Government's inaction is driving investment away from the country and forcing groups like his own to seek growth abroad, says Ratan Tata in an interview to the Financial Times.
Tata, who retires later this month after more than 20 years in charge of one of world's most influential global businesses, says the group plans to look to other emerging economies for expansion as it seeks to increase sales to $500 billion in the next decade, according to the paper.
Taking a critical view of Prime Minister Manmohan Singh, he told the FT: "You may have the prime minister's office saying one thing and maybe one of the ministers having a different view. That doesn't happen in most countries.
"You wouldn't have a seven- or eight-year wait to get clearance for a steel plant. Different agencies in the government have almost contradictory interpretations of the law, or interpretations of what should be done."
He told the Financial Times: "These are things which by and large would drive investors away in most other countries and in some of those countries they are practised and they don't see investments."
His blistering attack on the government comes at a time India is projected to grow by a little more than 5 per cent in 2012, its slowest rate in a decade, and the government is facing policy paralysis, investment projects are stalled and corruption scandals are hitting the headlines everyday.
Ratan told the paper that the government's inability to make decisions made it difficult to grow their largest domestic businesses, which include Tata Steel and Tata Power.
It also hindered expansion in new sectors such as defence, which has recently been thrown open to private investment.

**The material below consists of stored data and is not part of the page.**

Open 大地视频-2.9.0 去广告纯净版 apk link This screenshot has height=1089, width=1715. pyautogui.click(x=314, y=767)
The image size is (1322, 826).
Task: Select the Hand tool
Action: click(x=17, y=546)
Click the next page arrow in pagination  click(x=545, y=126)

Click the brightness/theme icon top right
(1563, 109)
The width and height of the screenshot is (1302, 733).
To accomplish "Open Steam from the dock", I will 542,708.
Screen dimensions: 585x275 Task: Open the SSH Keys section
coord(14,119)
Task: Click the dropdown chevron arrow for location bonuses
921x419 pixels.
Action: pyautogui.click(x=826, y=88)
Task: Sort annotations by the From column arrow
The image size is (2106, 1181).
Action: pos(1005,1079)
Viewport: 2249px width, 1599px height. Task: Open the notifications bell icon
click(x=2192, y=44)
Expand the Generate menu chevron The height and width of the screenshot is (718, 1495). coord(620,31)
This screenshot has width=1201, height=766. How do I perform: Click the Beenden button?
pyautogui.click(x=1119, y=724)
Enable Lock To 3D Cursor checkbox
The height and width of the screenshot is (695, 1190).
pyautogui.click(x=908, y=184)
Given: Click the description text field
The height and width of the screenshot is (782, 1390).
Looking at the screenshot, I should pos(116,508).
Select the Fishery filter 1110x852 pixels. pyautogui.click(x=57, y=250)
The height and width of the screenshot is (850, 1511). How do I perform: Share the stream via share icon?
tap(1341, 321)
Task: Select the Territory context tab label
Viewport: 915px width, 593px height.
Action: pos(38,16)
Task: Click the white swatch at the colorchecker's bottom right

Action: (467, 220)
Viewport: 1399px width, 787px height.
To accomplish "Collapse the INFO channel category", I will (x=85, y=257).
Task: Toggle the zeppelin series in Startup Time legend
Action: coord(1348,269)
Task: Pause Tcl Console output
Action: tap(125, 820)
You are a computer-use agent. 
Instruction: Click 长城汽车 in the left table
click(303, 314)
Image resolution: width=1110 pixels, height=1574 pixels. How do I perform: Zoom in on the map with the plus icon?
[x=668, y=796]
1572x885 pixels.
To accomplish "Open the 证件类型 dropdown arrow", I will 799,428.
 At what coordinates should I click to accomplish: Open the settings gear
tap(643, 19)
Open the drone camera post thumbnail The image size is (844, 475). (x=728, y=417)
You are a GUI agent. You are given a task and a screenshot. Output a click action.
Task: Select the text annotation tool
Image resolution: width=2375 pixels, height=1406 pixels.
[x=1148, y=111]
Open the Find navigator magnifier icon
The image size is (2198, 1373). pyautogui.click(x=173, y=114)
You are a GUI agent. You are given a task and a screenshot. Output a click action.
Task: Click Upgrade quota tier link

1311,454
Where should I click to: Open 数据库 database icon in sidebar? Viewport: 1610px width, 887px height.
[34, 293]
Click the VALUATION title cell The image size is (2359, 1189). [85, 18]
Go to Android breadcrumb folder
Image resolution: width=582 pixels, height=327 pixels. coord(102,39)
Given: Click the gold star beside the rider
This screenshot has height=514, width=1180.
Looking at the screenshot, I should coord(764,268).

"The defence sector could be the new, new growth sector of India, but it probably won't be," he said in the interview.
"So, in that sense, you start looking for geographies where you can make a difference. I've always been very bullish about India's potential and I still am," he said.
But a trip to open a Jaguar Land Rover factory in China last month had driven home the problems that have dented India's once-admired growth story.
"There's a great, marked difference [in] government support" he told the paper. "If we had the same kind of encouragement to industry
I think India could compete definitely with China," he told the paper.
The group has spent more than $20 billion in takeovers of European companies, such as Corus, the Anglo-Dutch steelmaker, and UK-based automaker Jaguar Land Rover, but he told the Financial Times that the company was unlikely to make further major acquisitions in "high cost" markets such as Britain.
Ratan Tata said Cyrus Mistry, the groups 44-year-old deputy chairman who takes the reins in late December, was likely to shift focus to emerging markets in southern Africa and elsewhere in Asia, including neighbouring Bangladesh and Myanmar.
However, he said that the group, which already earns more than 60 per cent of its revenues outside India and is Britain's largest manufacturing employer, was unlikely to repeat deals like its $13.1 billion Corus investment in 2009, which has since struggled in the face of a slump in global steel demand, according to the Financial Times.
"There are no known bold acquisitions on the horizon," he said. "What I have been telling everyone is that because of the economic downturn, we need to really digest and get our debt at a more manageable level," he said in the interview.